The triggers are remarkably varied. Farmers develop it from bacteria in moldy hay. Bird keepers get it from proteins in feathers and droppings. Metalworkers inhale aerosolized fluid containing mycobacteria. It has been documented in people exposed to mold growing in saxophones, clothes dryer vents, peat moss packaging plants, and wood processing facilities. Even down pillows can be a source. The common thread is prolonged or repeated exposure to microscopic organic particles.
Acute vs. Chronic Symptoms
Acute pulmonary alveolitis develops within hours of a heavy exposure and feels a lot like the flu: shortness of breath, dry cough, chest tightness, chills, fever, fatigue, and muscle aches. These episodes typically resolve within a few days once you’re away from the source. Many people don’t connect these symptoms to an environmental trigger because they clear up on their own.

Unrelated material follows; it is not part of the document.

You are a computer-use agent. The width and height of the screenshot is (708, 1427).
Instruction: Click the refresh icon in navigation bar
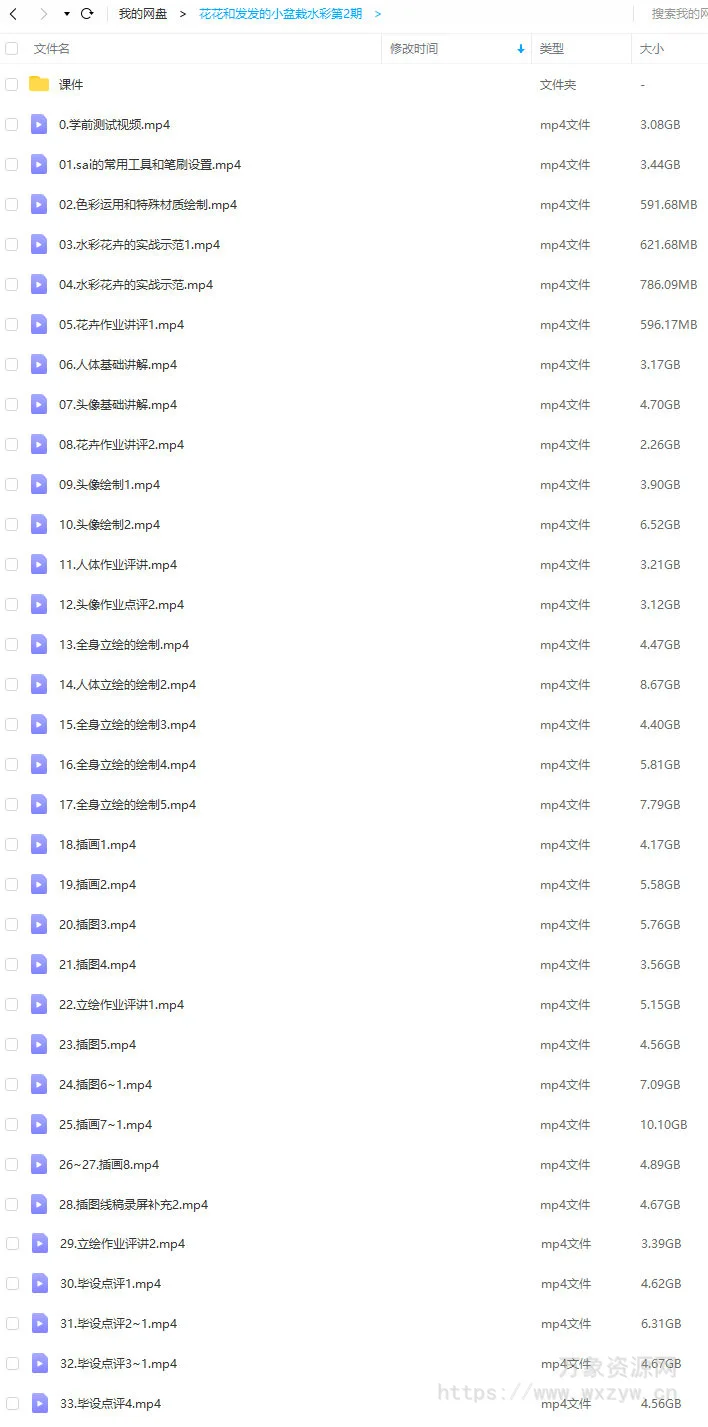[87, 14]
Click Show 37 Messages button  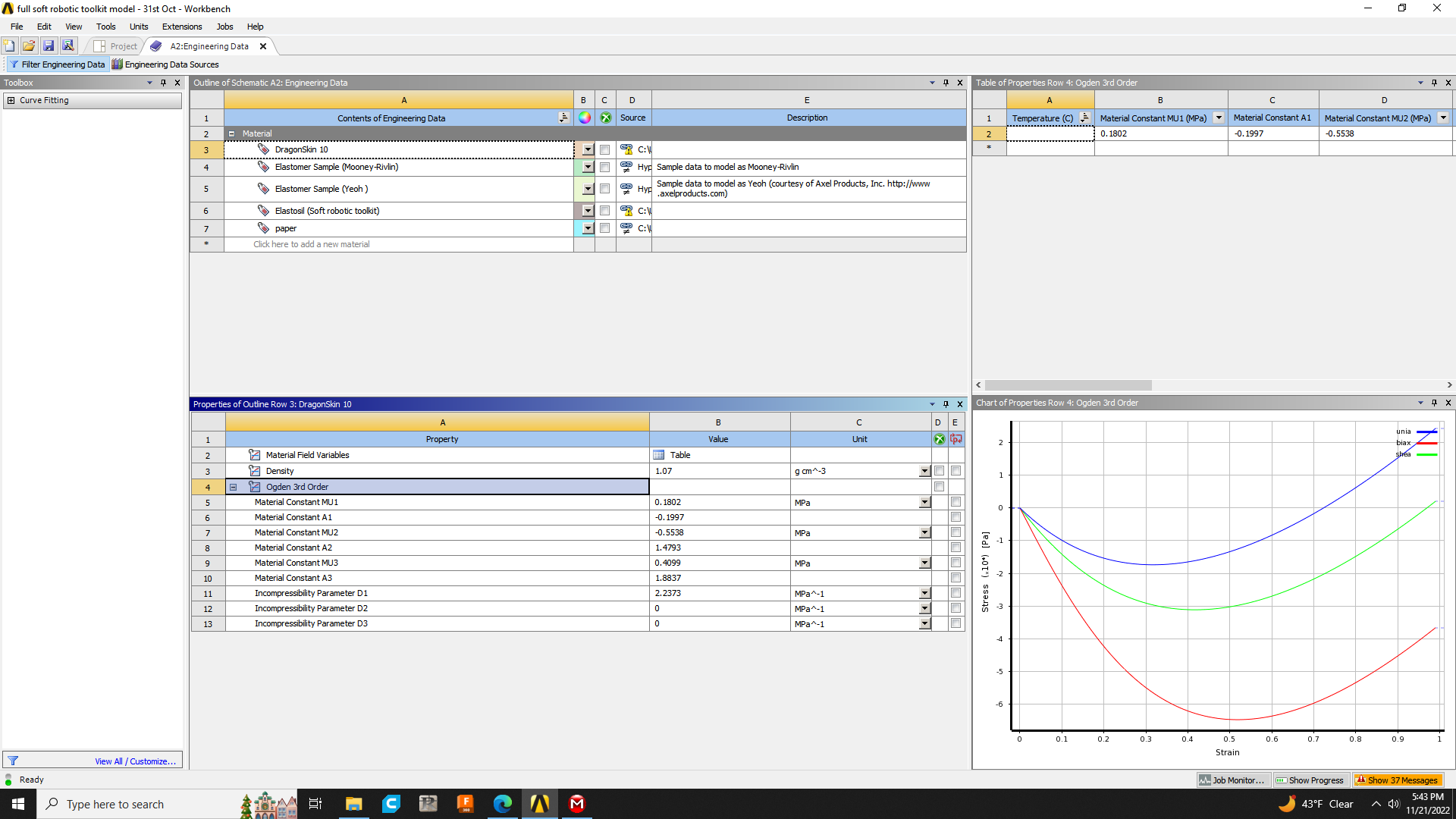coord(1397,780)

Chronic pulmonary alveolitis is more insidious. It develops from lower-level exposure stretched over months or years. You might gradually notice that activities that used to be easy now leave you winded, or that a cough and fatigue have slowly crept into your daily life. Weight loss and a change in the shape of your fingertips or toenails (called clubbing, where they become rounder and wider) can develop in advanced cases. Because the onset is so gradual, chronic cases are often harder to recognize and diagnose.

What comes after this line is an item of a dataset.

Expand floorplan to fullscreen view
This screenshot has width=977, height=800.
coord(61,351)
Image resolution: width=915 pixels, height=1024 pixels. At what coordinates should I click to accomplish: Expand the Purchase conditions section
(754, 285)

Interestingly, cigarette smokers exposed to the same allergens tend to produce fewer antibodies against them and may actually be less likely to develop symptoms, though this isn’t a protective benefit given smoking’s other consequences. Viral infections can also destabilize the immune response and trigger an episode in someone who was previously tolerating low-level exposure without problems.
How Pulmonary Alveolitis Is Diagnosed
Diagnosis relies heavily on connecting your symptoms to an environmental exposure, which can be the trickiest part. A high-resolution CT scan of the lungs typically shows characteristic patterns: small scattered nodules, patchy cloudy areas (called ground-glass opacities), or a mosaic pattern, mostly concentrated in the lower and middle portions of the lungs. These findings, combined with a clear history of exposure to a known trigger, are usually enough to make the diagnosis. Lung biopsy is rarely needed.
Treatment and Outlook
The single most important treatment is identifying and avoiding the allergen. Acute episodes usually resolve on their own once exposure stops. Subacute cases, caused by longer low-level exposure, can take months to improve and may require anti-inflammatory medication to calm the immune response. Chronic cases are more challenging because prolonged inflammation can lead to permanent scarring (fibrosis) in the lung tissue, which doesn’t reverse even after the trigger is removed.
For chronic cases with progressive scarring, treatment has traditionally been limited to immune-suppressing drugs. Newer medications originally developed for other types of lung fibrosis have shown promise in slowing the scarring process, giving patients with advanced disease an additional option. The earlier the condition is caught and the exposure eliminated, the better the long-term outcome. People with high levels of inflammatory cells in their lungs at diagnosis tend to respond better to treatment and have a more favorable prognosis than those whose disease has already progressed to significant fibrosis.